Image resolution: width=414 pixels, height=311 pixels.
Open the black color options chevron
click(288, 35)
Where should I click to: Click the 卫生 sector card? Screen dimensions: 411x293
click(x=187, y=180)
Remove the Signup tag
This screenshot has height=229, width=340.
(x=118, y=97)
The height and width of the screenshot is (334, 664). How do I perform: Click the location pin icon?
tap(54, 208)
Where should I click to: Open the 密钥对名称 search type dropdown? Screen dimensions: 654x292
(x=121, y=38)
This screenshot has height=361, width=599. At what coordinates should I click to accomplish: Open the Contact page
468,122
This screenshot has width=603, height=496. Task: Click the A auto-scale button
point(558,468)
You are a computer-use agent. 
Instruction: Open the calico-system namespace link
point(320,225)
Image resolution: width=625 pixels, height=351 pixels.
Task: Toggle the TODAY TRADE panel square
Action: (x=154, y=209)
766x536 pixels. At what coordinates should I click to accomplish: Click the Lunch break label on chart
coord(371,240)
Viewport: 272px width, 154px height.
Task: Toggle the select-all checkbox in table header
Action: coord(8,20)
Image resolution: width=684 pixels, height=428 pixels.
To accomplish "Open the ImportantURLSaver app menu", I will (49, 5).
────────────────────
— Task to complete —
Output all of the listing exactly as written.

— Answer section —
Image resolution: width=414 pixels, height=311 pixels.
Open the black color options chevron
click(288, 35)
Where should I click to: Click the 卫生 sector card? Screen dimensions: 411x293
click(x=187, y=180)
Remove the Signup tag
This screenshot has height=229, width=340.
(x=118, y=97)
The height and width of the screenshot is (334, 664). How do I perform: Click the location pin icon?
tap(54, 208)
Where should I click to: Open the 密钥对名称 search type dropdown? Screen dimensions: 654x292
(x=121, y=38)
This screenshot has height=361, width=599. At what coordinates should I click to accomplish: Open the Contact page
468,122
This screenshot has width=603, height=496. Task: Click the A auto-scale button
point(558,468)
You are a computer-use agent. 
Instruction: Open the calico-system namespace link
point(320,225)
Image resolution: width=625 pixels, height=351 pixels.
Task: Toggle the TODAY TRADE panel square
Action: (x=154, y=209)
766x536 pixels. At what coordinates should I click to accomplish: Click the Lunch break label on chart
coord(371,240)
Viewport: 272px width, 154px height.
Task: Toggle the select-all checkbox in table header
Action: coord(8,20)
Image resolution: width=684 pixels, height=428 pixels.
To accomplish "Open the ImportantURLSaver app menu", I will (49, 5).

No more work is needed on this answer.